> PROBLEM TO WORK ON: Show all lines from the material that carry the word "height".

> RECORDS FOR THIS EXERCISE:
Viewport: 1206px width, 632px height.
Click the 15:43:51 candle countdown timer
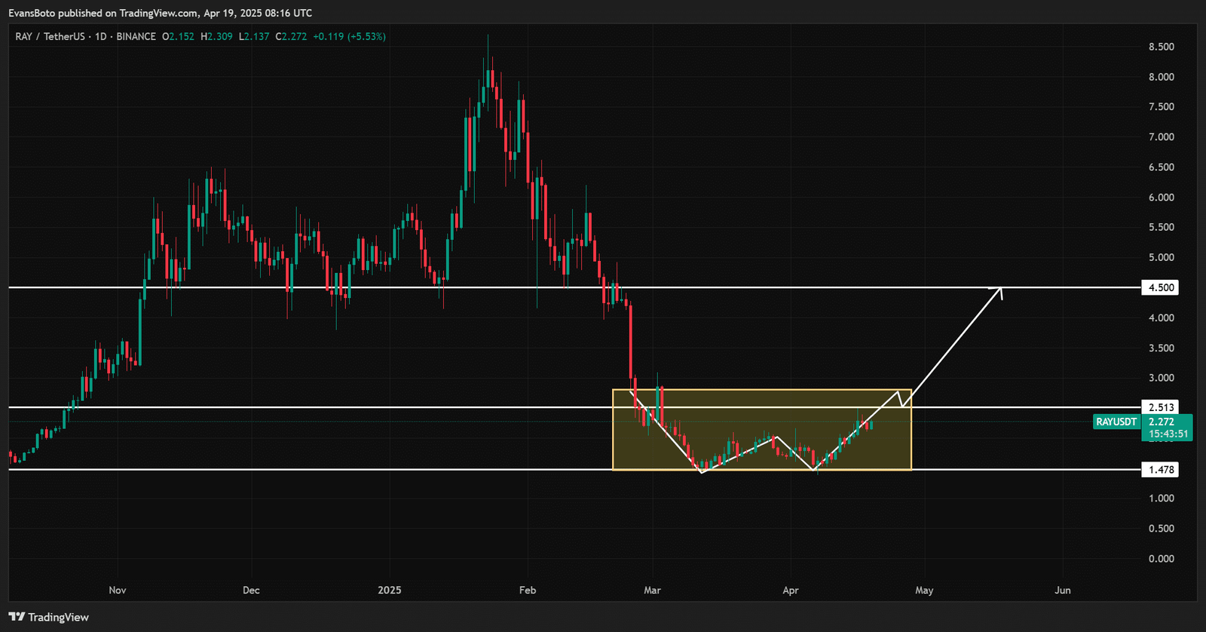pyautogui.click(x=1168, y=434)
==
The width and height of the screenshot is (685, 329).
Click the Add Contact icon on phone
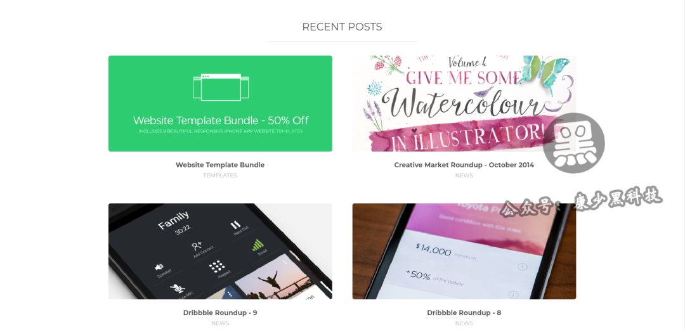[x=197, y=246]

> TASK OUTPUT:
Viewport: 1206px width, 632px height.
The width and height of the screenshot is (685, 329).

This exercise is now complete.